The conflict between armed groups in Upper Nile and Greater Fangak caused hundreds of casualties and displaced tens of thousands of people. Our hospitals in Old Fangak, Malakal town and the Malakal Protection of Civilians (POC) site – the last remaining POC in the country – received many wounded patients. Some arrived with serious infections, as it sometimes took them days to reach the hospital, due to insecurity and flooding.
In July, we launched a three-month emergency intervention and distributed relief items in Magwi county, Eastern Equatoria state, to assist communities with medical and water and sanitation needs, after conflict broke out in the region. We also started supporting medical services in five general healthcare facilities. In an emergency intervention in Tambura, Western Equatoria state, following the displacement of around 80,000 people due to violence, our teams provided general healthcare and vaccinations, along with maternal health and mental health support.
Our teams were not immune to the violence. A South Sudanese nurse from our Agok hospital was killed inside his home in February when intercommunal fighting broke out. Another MSF staff member was shot dead in Leer county. In Yei, an armed group robbed an MSF team on the road and set two of our vehicles on fire.

Raw data |

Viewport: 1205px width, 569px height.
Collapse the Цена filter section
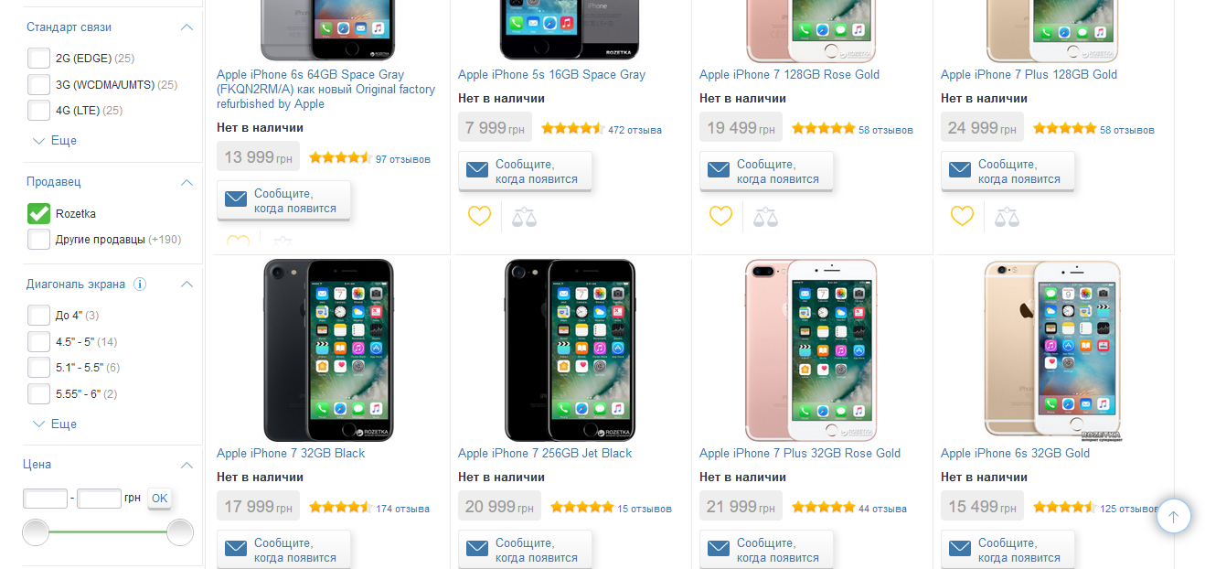(187, 465)
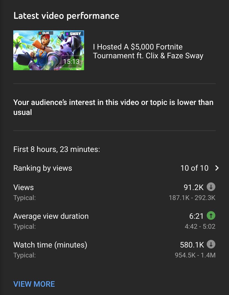The image size is (229, 295).
Task: Open the Ranking by views row
Action: pyautogui.click(x=43, y=168)
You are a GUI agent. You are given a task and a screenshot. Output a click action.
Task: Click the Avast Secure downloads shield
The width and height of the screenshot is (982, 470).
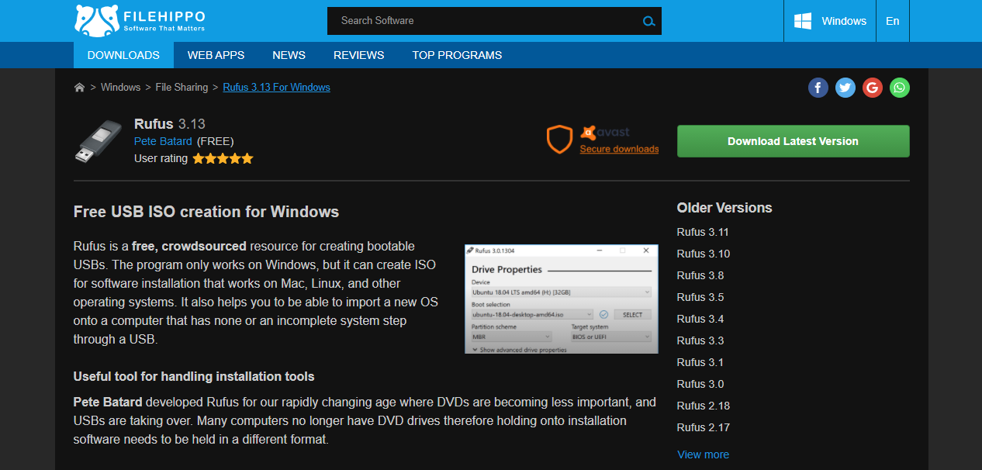point(559,140)
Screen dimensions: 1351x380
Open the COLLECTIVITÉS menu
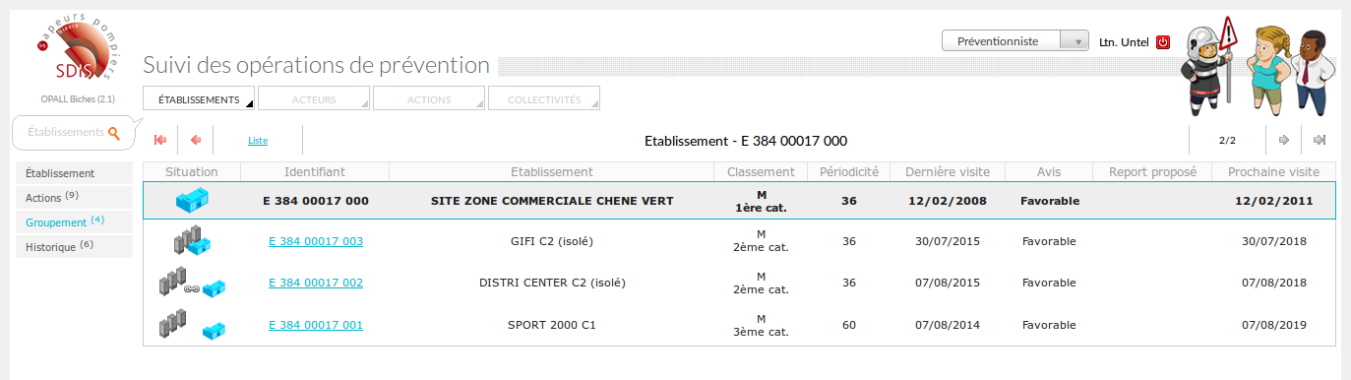click(544, 99)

What to do |
In the text on armed conflict in South Sudan, reproduce the part starting at "The conflict between" and ending at "insecurity and flooding.", swapping "flooding" for "heavy rain".

Response to this task |
The conflict between armed groups in Upper Nile and Greater Fangak caused hundreds of casualties and displaced tens of thousands of people. Our hospitals in Old Fangak, Malakal town and the Malakal Protection of Civilians (POC) site – the last remaining POC in the country – received many wounded patients. Some arrived with serious infections, as it sometimes took them days to reach the hospital, due to insecurity and heavy rain.